The tongue-in-cheek comments around getting ‘upstream’ of crime may represent a cultural balking at the change of mindset involved in this. Preventing crime in later life is big cultural change. It represents a complete step away from the ‘here and now’ and into work that may be 10 years ahead in the future. Research suggests that intervention before the age of 4 (new stuff says even earlier) is the key time to bring about changes in future behaviours. How are we addressing this? And before people say it isn’t crime related, it is. It’s just 10 years before the crime takes place. Early Action is a part of long term crime prevention, and prevention is part (if not the fundamental foundation) of the function for which the police were designed. Just because the work is different and doesn’t ‘feel right,’ doesn’t mean that it isn’t the right thing to do.
It won’t be a surprise for many to find that the sort of prevention work in Early Action is soft skill based. This is in stark contrast to the ‘hard skill’ base required for the sort of preventative work that cops do now. Which is more culturally acceptable?

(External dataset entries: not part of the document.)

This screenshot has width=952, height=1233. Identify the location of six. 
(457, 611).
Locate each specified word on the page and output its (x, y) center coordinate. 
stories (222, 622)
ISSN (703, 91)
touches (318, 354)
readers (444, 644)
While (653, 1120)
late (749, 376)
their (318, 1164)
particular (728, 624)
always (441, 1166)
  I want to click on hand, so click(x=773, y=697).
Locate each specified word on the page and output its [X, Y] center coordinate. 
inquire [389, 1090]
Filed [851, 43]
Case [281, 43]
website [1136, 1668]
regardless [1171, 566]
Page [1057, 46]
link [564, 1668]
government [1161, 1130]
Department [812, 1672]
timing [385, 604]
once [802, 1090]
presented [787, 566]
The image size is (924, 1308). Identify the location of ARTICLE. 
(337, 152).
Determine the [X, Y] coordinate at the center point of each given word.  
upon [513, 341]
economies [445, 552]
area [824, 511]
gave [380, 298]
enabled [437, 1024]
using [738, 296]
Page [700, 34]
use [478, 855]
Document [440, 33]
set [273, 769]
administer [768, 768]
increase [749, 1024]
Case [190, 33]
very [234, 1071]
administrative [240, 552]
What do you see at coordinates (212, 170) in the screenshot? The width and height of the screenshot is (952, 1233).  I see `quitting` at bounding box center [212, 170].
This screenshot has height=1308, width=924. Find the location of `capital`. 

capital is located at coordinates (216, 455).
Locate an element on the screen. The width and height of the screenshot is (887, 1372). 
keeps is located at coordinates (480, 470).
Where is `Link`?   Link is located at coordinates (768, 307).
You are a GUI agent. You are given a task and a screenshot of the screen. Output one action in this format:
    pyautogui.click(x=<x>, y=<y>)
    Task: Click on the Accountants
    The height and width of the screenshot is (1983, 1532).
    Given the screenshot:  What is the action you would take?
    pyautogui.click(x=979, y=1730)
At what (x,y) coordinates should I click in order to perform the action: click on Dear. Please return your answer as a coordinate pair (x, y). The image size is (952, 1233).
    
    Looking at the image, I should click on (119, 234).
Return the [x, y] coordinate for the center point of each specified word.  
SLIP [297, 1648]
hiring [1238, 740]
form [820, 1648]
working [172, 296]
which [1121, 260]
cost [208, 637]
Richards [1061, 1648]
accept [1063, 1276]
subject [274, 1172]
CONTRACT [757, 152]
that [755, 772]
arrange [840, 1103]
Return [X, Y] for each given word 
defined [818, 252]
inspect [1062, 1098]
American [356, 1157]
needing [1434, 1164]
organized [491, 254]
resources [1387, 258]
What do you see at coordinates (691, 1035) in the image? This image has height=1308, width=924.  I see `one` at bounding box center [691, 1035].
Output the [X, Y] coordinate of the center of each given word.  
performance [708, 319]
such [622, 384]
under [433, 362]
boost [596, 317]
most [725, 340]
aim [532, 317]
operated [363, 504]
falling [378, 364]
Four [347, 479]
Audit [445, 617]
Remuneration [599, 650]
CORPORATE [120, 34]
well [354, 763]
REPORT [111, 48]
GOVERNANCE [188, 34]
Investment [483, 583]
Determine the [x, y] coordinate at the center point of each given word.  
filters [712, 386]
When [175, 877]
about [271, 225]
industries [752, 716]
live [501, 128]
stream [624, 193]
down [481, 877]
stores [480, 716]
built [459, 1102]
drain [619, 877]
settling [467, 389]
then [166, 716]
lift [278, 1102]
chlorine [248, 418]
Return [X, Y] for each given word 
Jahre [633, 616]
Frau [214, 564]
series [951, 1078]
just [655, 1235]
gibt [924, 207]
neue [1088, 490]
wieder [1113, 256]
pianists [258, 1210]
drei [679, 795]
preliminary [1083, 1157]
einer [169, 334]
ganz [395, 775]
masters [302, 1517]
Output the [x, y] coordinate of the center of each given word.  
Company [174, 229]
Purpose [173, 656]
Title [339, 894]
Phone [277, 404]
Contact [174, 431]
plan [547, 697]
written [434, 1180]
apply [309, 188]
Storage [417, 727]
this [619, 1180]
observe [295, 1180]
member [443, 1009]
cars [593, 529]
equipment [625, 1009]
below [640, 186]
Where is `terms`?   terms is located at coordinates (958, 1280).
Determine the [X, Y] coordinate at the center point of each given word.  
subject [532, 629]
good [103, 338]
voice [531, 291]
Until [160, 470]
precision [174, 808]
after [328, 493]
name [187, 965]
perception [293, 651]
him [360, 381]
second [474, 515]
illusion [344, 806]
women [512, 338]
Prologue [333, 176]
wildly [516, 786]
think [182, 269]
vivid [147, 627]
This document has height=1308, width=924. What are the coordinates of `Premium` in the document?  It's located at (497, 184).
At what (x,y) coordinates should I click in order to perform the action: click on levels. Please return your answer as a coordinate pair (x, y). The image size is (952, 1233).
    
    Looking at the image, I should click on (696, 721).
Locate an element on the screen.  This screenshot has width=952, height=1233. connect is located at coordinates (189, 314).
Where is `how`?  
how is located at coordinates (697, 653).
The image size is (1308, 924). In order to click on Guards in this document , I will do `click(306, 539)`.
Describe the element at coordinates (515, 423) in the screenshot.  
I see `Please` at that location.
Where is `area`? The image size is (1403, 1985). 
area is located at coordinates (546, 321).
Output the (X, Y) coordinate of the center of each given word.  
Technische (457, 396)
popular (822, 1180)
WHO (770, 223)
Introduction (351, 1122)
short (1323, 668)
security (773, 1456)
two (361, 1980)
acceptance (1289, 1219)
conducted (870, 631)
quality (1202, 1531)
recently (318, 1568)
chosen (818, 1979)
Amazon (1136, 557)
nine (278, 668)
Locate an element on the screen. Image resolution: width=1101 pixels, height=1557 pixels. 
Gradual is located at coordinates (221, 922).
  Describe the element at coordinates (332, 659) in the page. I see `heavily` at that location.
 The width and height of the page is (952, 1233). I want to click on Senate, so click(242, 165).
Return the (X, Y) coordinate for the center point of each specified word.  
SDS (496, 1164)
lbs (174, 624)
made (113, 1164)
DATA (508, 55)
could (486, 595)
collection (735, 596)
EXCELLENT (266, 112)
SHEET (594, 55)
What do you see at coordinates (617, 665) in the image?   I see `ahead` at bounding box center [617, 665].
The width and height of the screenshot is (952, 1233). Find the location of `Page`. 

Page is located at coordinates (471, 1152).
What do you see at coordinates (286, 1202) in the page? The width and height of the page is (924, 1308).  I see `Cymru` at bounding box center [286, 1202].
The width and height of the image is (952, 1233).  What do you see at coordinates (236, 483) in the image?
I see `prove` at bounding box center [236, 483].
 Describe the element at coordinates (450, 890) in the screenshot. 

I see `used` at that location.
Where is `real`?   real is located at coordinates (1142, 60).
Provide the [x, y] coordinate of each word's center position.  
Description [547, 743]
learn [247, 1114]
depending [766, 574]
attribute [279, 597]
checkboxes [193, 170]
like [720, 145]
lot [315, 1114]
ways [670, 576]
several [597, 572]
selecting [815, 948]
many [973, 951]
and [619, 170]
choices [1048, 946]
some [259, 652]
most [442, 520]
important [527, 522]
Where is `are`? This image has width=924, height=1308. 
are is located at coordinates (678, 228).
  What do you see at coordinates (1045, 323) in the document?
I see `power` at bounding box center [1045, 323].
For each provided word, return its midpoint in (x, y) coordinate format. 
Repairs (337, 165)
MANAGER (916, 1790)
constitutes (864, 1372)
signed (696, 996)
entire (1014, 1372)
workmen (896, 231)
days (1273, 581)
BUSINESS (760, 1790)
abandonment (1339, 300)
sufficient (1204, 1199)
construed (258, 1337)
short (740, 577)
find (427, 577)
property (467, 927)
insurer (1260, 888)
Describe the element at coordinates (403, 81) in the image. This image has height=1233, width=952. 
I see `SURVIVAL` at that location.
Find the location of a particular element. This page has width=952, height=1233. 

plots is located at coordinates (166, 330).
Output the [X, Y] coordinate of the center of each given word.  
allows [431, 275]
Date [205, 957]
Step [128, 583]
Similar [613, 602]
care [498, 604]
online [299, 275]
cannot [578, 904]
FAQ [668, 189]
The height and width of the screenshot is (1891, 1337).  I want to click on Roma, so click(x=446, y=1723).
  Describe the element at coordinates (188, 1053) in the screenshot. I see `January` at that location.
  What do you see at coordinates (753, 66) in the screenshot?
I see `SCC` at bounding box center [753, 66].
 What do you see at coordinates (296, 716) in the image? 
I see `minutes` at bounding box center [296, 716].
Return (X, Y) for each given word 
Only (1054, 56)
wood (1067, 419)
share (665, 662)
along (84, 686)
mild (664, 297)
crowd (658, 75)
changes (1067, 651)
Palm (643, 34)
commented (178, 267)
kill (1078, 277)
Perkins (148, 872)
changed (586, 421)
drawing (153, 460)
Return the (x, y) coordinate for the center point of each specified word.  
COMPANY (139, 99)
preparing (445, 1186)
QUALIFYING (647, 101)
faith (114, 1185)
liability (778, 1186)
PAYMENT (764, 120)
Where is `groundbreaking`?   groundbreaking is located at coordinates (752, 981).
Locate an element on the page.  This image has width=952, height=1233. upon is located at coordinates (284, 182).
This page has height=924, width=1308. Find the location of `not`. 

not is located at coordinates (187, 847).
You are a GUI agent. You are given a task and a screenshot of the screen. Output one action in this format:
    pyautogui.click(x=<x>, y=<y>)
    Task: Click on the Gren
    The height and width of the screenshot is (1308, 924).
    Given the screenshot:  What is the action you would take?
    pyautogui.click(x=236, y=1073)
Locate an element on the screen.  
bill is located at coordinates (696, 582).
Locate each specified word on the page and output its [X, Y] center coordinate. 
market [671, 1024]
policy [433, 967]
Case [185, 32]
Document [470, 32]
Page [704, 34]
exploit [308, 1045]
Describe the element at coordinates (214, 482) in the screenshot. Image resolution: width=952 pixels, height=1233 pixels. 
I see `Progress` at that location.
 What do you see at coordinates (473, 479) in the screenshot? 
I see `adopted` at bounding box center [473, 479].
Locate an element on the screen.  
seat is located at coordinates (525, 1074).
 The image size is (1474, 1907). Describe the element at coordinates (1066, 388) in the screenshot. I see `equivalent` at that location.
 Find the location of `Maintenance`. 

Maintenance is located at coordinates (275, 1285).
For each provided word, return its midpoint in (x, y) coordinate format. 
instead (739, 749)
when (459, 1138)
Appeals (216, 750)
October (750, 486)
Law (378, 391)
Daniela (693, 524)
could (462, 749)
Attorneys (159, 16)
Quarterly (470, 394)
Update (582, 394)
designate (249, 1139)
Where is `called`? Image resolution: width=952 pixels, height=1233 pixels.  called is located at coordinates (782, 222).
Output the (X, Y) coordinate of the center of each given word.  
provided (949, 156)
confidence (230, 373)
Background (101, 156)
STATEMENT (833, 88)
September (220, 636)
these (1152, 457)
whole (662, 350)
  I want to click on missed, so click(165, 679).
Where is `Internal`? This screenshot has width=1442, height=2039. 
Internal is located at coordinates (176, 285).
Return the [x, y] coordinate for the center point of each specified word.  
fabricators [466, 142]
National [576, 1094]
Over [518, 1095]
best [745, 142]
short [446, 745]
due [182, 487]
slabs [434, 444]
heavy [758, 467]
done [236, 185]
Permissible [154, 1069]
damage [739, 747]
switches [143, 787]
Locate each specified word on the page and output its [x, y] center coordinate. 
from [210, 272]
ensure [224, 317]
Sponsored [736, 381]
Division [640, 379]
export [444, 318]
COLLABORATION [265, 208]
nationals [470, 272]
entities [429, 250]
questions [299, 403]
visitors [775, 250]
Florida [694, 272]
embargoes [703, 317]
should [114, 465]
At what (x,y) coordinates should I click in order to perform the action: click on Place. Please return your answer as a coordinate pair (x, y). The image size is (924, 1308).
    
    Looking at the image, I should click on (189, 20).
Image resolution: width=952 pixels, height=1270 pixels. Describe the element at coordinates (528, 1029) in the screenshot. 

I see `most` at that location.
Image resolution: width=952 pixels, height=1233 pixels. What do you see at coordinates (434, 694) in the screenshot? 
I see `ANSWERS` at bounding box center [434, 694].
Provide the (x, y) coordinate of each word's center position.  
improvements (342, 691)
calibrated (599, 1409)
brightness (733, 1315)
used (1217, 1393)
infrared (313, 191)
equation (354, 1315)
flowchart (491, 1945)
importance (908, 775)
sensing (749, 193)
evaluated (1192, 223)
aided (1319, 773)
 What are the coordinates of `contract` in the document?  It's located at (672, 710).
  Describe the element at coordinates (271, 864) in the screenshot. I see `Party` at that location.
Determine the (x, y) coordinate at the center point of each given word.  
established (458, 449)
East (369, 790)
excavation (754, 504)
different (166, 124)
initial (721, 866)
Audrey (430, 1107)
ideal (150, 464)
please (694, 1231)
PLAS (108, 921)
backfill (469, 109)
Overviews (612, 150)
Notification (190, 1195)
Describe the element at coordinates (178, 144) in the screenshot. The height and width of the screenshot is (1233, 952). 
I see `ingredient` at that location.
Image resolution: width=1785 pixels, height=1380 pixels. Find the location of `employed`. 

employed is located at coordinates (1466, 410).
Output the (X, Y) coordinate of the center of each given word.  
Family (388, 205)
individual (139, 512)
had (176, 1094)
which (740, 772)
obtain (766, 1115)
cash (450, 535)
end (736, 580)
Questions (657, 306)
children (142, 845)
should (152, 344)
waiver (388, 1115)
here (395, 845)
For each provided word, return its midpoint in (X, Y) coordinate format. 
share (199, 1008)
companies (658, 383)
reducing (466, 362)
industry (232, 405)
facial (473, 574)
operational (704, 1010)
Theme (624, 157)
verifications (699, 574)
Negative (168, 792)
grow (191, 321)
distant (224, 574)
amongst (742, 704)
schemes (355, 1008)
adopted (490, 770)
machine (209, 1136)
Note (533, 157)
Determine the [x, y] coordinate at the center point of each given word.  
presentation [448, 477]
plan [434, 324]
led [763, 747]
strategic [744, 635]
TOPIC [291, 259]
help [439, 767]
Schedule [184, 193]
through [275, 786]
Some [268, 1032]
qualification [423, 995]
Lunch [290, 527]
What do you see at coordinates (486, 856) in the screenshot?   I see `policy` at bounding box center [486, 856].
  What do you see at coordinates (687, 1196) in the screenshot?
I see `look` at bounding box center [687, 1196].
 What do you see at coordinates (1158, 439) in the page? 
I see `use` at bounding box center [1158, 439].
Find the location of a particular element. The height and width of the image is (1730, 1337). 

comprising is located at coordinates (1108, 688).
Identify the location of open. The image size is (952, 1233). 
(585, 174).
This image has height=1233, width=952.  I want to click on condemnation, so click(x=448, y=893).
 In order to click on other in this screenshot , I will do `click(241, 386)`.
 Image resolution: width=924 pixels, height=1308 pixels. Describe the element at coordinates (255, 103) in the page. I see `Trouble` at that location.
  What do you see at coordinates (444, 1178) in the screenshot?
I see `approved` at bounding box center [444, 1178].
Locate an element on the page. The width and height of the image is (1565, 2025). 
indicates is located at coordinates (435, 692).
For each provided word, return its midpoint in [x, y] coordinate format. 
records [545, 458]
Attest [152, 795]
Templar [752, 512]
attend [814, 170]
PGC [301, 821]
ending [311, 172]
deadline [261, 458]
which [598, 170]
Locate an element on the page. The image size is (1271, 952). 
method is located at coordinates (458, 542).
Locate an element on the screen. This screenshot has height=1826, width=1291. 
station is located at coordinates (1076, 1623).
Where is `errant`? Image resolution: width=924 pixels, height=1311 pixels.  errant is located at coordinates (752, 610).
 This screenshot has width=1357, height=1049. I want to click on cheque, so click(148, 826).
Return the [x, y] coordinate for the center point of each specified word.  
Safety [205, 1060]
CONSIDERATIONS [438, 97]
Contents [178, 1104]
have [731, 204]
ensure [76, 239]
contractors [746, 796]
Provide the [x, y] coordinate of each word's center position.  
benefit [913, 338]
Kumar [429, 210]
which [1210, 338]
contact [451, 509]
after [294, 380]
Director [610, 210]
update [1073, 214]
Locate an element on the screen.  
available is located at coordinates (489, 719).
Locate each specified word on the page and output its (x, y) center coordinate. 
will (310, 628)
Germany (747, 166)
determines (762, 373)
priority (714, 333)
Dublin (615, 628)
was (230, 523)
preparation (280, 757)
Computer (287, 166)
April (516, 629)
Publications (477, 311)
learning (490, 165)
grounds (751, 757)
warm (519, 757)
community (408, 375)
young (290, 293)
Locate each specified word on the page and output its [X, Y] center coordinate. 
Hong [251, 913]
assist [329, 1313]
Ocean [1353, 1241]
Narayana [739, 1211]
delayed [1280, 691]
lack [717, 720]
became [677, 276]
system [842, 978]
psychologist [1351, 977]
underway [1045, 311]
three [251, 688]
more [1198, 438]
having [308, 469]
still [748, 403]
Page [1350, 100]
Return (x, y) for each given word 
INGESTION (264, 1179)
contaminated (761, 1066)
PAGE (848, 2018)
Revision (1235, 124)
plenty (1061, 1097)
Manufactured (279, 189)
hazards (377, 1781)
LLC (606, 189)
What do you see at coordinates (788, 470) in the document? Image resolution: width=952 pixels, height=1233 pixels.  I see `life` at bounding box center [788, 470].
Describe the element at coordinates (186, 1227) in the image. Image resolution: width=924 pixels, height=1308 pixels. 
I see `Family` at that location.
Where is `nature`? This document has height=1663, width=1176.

I shall leave that conclusion to you, the reader.
As I come to the end of this blog, having discussed two of the Peelian Principles, I reflect on what I thought I would find as I thought about this blog. I thought I would find some of the principles outdated and in need of refreshment, but I am asking myself if that is really the case… Is it the case that if we used the principles to design a brand new service, it wouldn’t look like the one we have now? Because if that is the case, it suggests that not only have we departed from Peel over the previous years, but it is possible that we have switched focus entirely.
Policing does not happen in a vacuum, the political environment has a huge influence on policing function. New Labour targets and the counting regime imposed by central govt. has left a lasting and pernicious effect on the landscape of policing. Maybe reverting to Peel as the base for future redesign is not only necessary, but also – in a distinctly retro way – radical.